2. Changes such as removing detention as a measure of last resort, that will see an increase of children and young people being sent to youth detention centres. Again, all evidence suggests this will increase the likelihood of further reoffending in the future. This is not how we create safer communities for all Territorians.
3. Changes to the use of force permitted within detention facilities, including the re-introduction of spit hoods, we are already seeing children and young people leaving youth detention as broken individuals, disconnected and disoriented from their families, support and systems of care that want to hold them through challenging years of development. Reintroduction of punitive tools that are proven to harm and traumatise children will only worsen outcomes for young people leaving youth detention.
4. We have seen this government disregard and abolish structures of accountability such as the Youth Justice Advisory Committee (YJAC), that works to strengthen the integrity of the youth justice system of the Northern Territory. The Corrections Minister described YJAC as “red tape”, rather than see the value and integrity of the 17-year legacy of YJAC in providing a cross-sector response from both government and community sector representatives.
These reforms go against 2017 Royal Commission into the Protection and Detention of Children in the Northern Territory where recommendations were made following outrage from the international community about the use of spit hoods, reiterating that previous cases of injustices have been ignored. This is no longer about a “tough on crime” approach, but a campaign to dehumanise young people and make a mockery of youth justice and Human Rights.

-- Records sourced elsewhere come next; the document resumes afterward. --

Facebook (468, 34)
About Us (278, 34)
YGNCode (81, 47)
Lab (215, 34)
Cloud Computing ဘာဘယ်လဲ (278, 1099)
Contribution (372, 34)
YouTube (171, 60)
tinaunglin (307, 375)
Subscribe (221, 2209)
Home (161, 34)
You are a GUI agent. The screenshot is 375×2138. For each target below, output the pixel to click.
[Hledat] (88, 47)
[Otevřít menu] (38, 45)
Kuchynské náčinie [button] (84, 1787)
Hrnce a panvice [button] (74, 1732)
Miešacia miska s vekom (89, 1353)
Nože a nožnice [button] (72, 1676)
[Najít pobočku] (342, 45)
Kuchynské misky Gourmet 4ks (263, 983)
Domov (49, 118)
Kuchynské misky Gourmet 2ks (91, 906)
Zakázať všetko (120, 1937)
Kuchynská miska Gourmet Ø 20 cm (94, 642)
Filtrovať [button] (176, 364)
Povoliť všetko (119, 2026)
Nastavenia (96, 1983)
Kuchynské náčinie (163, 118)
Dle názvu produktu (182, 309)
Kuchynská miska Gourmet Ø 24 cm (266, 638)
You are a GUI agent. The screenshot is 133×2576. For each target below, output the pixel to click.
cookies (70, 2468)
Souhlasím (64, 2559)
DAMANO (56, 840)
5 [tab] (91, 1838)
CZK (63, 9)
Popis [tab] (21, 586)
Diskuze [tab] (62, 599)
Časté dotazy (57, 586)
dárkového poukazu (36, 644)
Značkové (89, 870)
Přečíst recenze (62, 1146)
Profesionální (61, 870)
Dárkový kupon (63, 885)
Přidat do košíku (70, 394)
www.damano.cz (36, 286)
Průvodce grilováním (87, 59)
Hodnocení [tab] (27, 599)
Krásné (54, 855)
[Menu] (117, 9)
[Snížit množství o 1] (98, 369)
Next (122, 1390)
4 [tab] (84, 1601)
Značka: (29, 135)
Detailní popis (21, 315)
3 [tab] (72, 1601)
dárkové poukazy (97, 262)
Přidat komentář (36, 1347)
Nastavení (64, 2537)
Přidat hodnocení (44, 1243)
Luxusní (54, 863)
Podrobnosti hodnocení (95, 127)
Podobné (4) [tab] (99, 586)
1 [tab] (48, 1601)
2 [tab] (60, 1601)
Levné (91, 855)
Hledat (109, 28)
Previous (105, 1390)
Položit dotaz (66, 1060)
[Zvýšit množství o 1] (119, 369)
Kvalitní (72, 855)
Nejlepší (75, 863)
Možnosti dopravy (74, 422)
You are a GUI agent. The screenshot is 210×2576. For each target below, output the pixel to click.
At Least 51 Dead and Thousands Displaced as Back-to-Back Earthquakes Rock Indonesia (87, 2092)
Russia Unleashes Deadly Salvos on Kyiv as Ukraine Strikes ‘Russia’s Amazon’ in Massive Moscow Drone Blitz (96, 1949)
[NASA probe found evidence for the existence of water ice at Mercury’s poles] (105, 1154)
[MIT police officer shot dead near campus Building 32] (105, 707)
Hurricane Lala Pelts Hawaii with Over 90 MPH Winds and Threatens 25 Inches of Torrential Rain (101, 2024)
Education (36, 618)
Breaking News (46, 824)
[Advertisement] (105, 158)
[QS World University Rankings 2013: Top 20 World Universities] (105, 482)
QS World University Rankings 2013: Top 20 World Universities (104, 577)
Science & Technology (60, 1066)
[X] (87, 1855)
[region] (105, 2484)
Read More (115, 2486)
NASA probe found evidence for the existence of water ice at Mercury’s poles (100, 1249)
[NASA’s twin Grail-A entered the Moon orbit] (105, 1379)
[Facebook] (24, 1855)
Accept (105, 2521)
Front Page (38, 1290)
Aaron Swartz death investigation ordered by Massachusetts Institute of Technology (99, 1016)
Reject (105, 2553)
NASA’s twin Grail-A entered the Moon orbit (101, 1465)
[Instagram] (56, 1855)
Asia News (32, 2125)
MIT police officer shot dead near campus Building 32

The Closing the Gap 2025 Annual Data Compilation Report, released last week by the Productivity Commission has shown that the Northern Territory is worsening in its response to the overrepresentation of Aboriginal and Torres Strait Islander children and young people in the criminal justice system.
CAYJ Co-Chair Kirsten Wilson states “these changes are intended to continue the punitive approach of the Finocchiaro government towards First Nations children and young people. They will not create safer communities across the Northern Territory. They will leave children, young people, families; and ultimately, our community, traumatised and hurting.”